Task prompt ::
Decide whether each statement agrees with the Cairo travel piece below: (a) the Vilnius apartment was on the 6th floor, (b) the day in Vilnius was sunny, (c) the Cairo hotel stood on the shores of the Nile. Answer yes or no for each, and quote the words from the piece that settle it.

Provided text ::
--------------------------------

Finding Silence in Cairo, Egypt

A decade ago, I was sitting in the 6th-floor apartment in Vilnius, Lithuania. The apartment was in an old soviet ugly grey building area. However, inside of it it was cozy. Windows were overlooking a park with tall pines and a river flowing under them. The day was grey and cloudy. A gentle mist was raising up from the river. In that apartment I met a friend of a friend and we were drinking tea on a sofa. A flute was playing in the background and I think we talked about traveling. We agreed that the atmosphere reminded of Cairo. I hadn’t had been there yet then. “You know, you can travel to anywhere you want by not going anywhere. This is Cairo now.” It was so relaxed, mystical, and calm.

The real Cairo that I landed into was a river of noise and cars that were stuck in traffic and beeping beeping beeping. The hotel, I stayed in, was one of the tallest buildings on the shores of the Nile. There was a constant fog and smog above the city. My hotel rooms were on 29th and later on, the 26th floor. Changing rooms three times didn’t help to escape neither the noise, nor the cloud that swallowed the hotel and smelled like exhaust gases from vehicles. The building site nearby added loads of dust and forging sounds of metal.

--------------------------------

Raw data ::
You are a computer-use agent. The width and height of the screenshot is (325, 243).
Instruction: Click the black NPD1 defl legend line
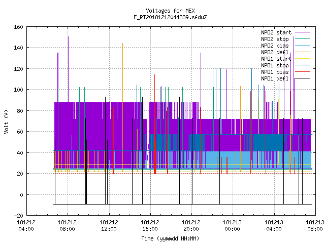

--------------------------------

Solution to this exercise ::
(a) Yes: "the 6th-floor apartment in Vilnius, Lithuania"
(b) No: "The day was grey and cloudy."
(c) Yes: "one of the tallest buildings on the shores of the Nile"